The GSM Association, backed by a charge of mobile phone manufacturers and operators, is leading a move to create a universal charger based on the Micro-USB interface.
Big boys already on message include mobile makers LG, Motorola, Nokia, Qualcomm, Samsung and Sony Ericsson and network operators 3 Group, AT&T, KTF, Mobilkom Austria, Orange, Telecom Italia, Telefonica, Telenor, Telstra, T-Mobile and Vodafone.
A universal charger will be good news for both users and the environment, and help reduce the vast, Everest-sized mountain of black plastic, cables and bespoke jacks that must be somewhere on this planet, but we’re not sure how many people are currently using Micro USBs.
Best of all, the midnight cry of, “has anyone got a Nokia charger?” may soon be consigned to history with one charger being able to juice up a host of different handsets.

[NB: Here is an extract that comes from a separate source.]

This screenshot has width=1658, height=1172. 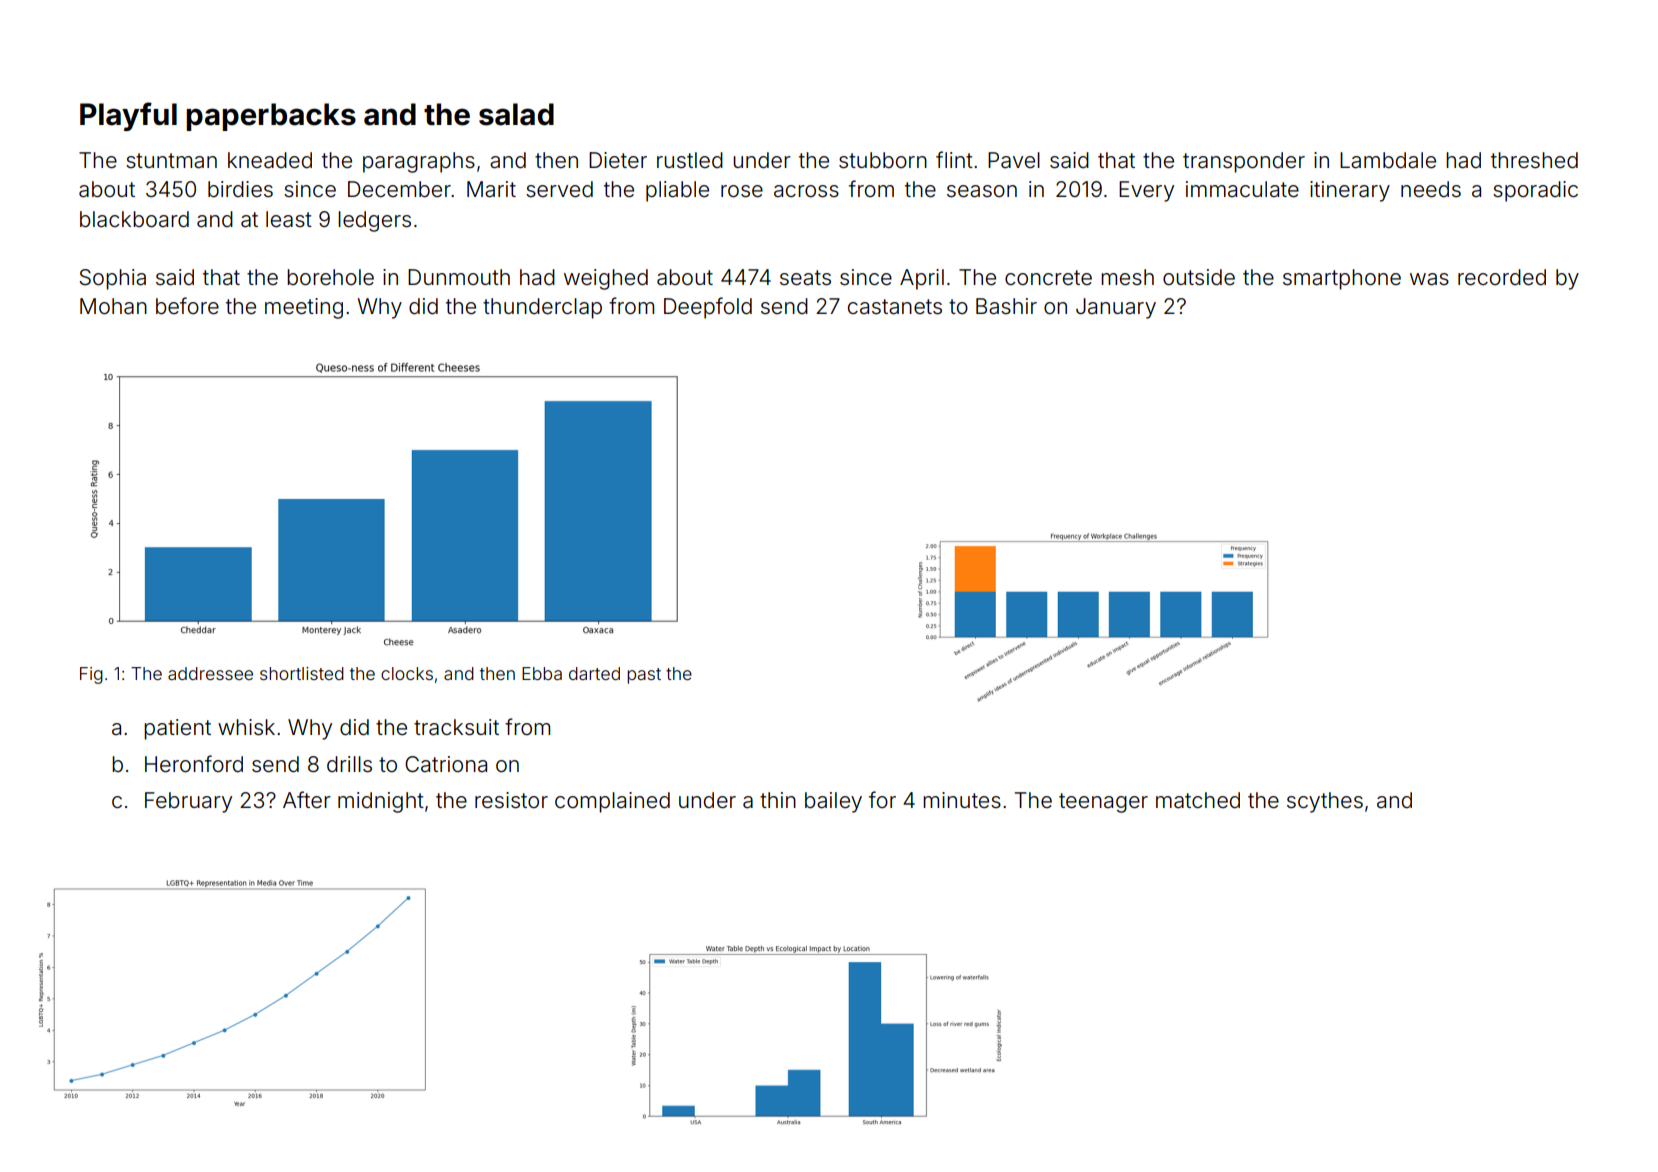 What do you see at coordinates (113, 306) in the screenshot?
I see `Mohan` at bounding box center [113, 306].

The GSM Association expects the first universal chargers to start shipping this year, and its chief marketing officer Michael O’Hara expects most mobile phones to be supporting the do-it-all device by January 2012.
Although there’s an undeniable logic to this initiative, we still can’t help but be wooed by Palm’s smartypants Touchstone inductive charger which does away with plugging in pesky cables to your phone altogether.